Hamid Karzai, R.I.P.

The rulers of the empire know damn well what they’re doing in every corner of the earth, and the people should never be fooled by their public posturings and speeches.

By Justin Raimondo

Crossposted with Antiwar.com April 11, 2010  [print_link]

 

Karzai—another Diem?

Hamid Karzai, another Diem?

 

The war in Afghanistan, which George W. Bush started and Barack Obama pledged to win, is over – and we lost. No one realizes this, quite yet, but give them time – because the fruits of our defeat are already a veritable cornucopia. And the reason can be summed up rather neatly in two words: Hamid Karzai.

Instead of building a stable or even credible Afghan government, the spanking new counterinsurgency doctrine propounded by Gen. David Petraeus, and those Deep Thinkers over at the Center for a New American Security, is creating the conditions for America’s inevitable defeat. As long as the Obama-ites have Karzai on their hands, the experiment that was supposed to prove the validity of the Petraeus doctrine winds up creating a Frankenstein monster, at best, feeding the very forces fighting the American presence. Which is why you don’t have to be Nostradamus to predict Karzai’s exit from the presidential palace, sooner rather than later.

A war is like any and all [.pdf] government programs: its advocates and beneficiaries (very often the same people) seek to prolong it long after its original rationale has been rendered irrelevant and/or conveniently forgotten, and the Afghan example is a veritable textbook case.

As announced by President Obama, our war aims in Afghanistan are to disrupt and destroy al-Qaeda cells resident in that country, a goal that has long since been accomplished. Al Qaeda can hardly be said to exist in Afghanistan these days, and the same goes for the Taliban remnants. The more sophisticated war proponents acknowledge this.
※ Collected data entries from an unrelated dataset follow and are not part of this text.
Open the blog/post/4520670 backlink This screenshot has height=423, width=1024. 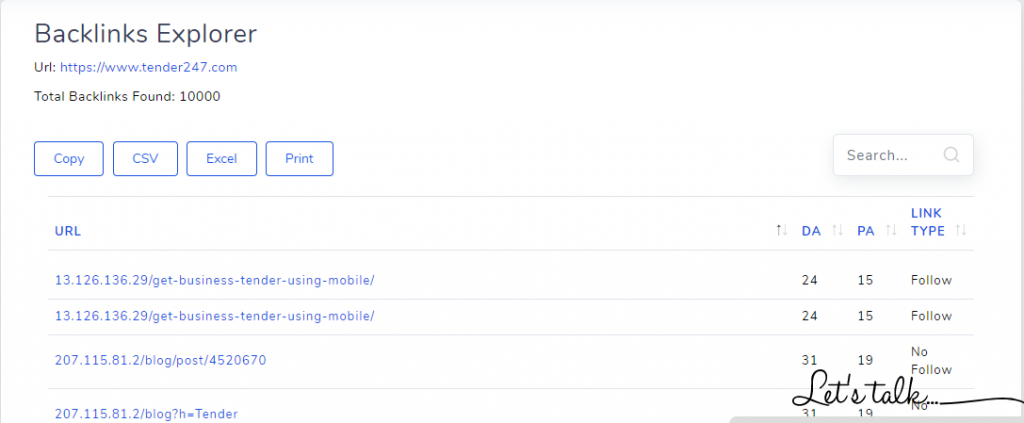pyautogui.click(x=161, y=360)
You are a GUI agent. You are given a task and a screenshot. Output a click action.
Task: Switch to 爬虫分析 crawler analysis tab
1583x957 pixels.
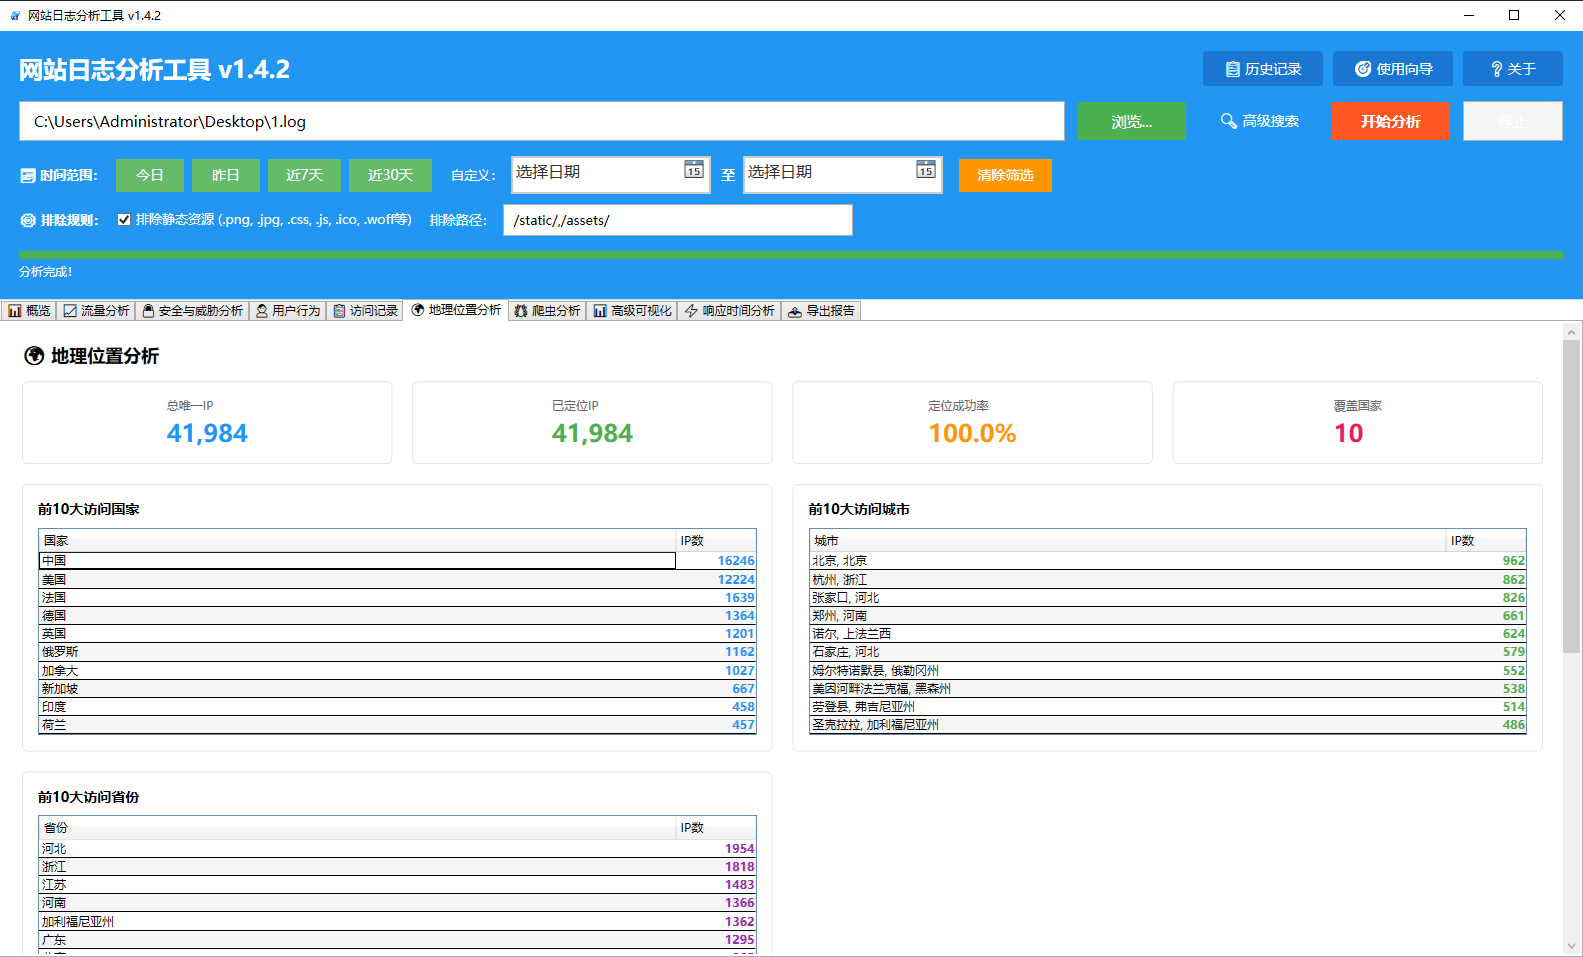547,311
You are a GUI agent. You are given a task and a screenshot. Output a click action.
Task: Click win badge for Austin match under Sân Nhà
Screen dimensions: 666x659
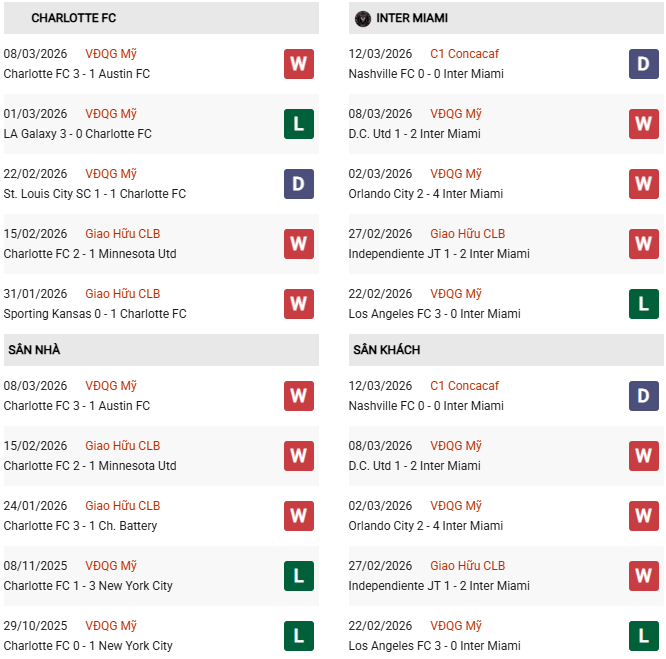pos(298,396)
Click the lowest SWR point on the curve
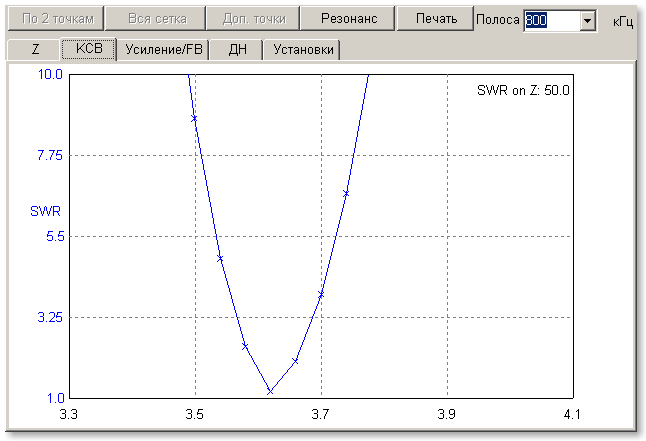Image resolution: width=646 pixels, height=441 pixels. point(270,391)
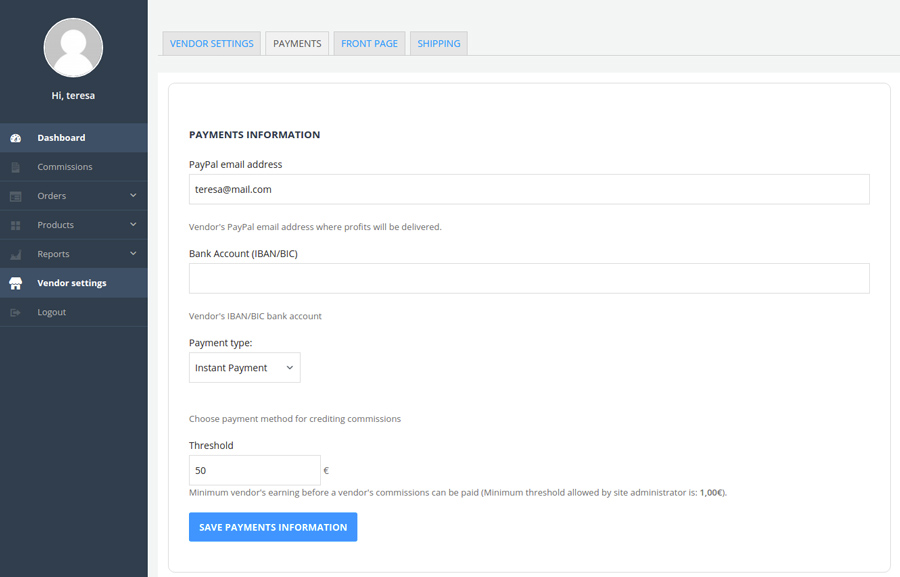
Task: Click the Commissions document icon
Action: pos(15,167)
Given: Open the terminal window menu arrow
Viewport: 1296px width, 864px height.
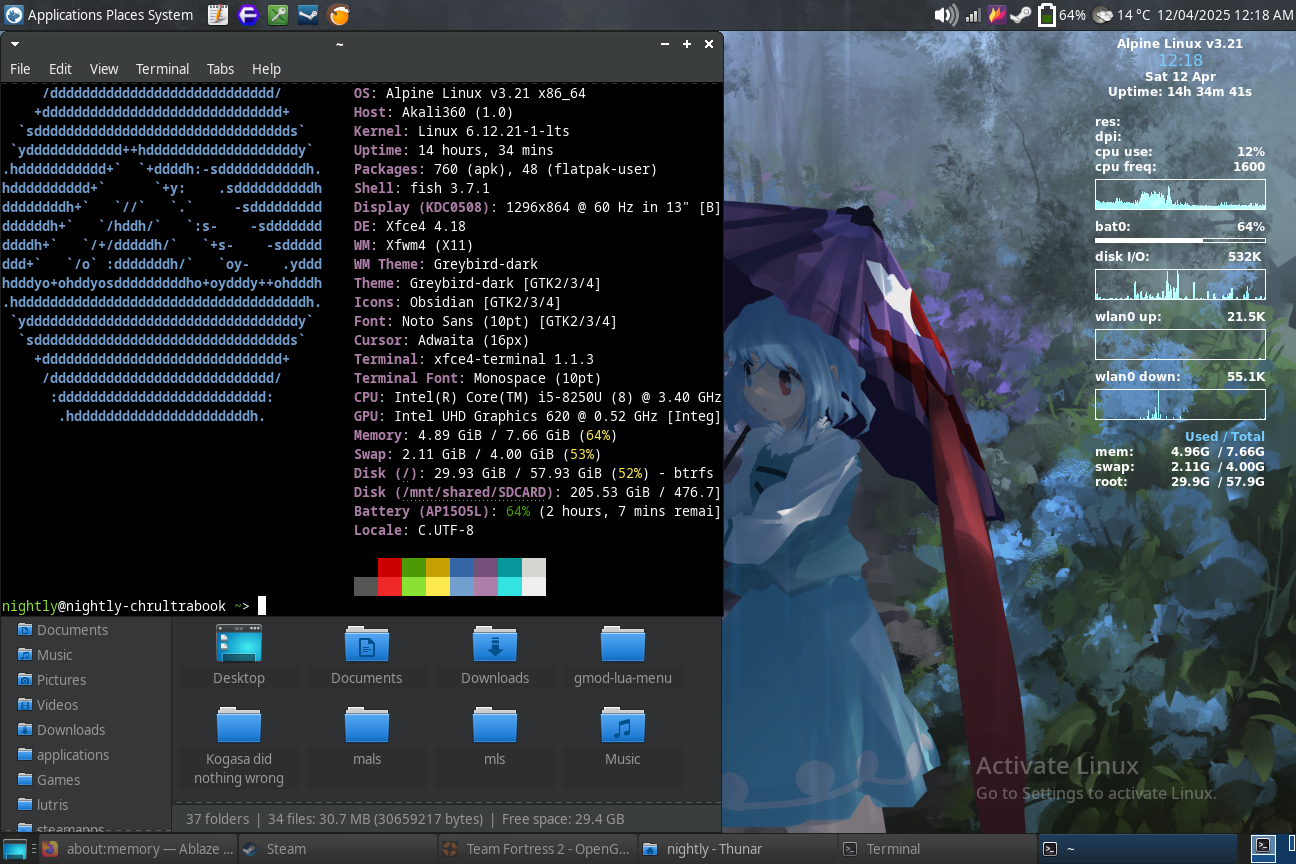Looking at the screenshot, I should pyautogui.click(x=15, y=44).

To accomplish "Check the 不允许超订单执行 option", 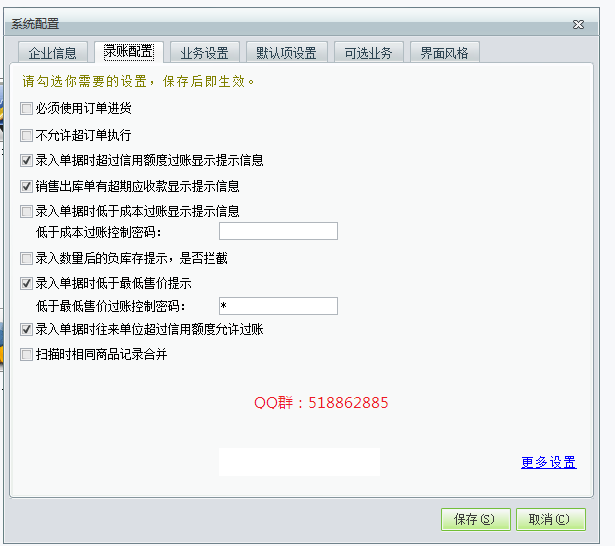I will tap(27, 134).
The real problem, they aver, is Pakistan, where they strongly imply bin Laden is hiding out. (Hillary Clinton apparently believes this.)

So if these aren’t our real aims, if the whole thing’s a fairy tale, then what’s the real reason we’re wreaking mayhem in that part of the world?

The answer, I fear, is not to be found in any theory of politics, economics, or international affairs, but in one neglected field of human psychology: the psychology of political power, and those who wield it.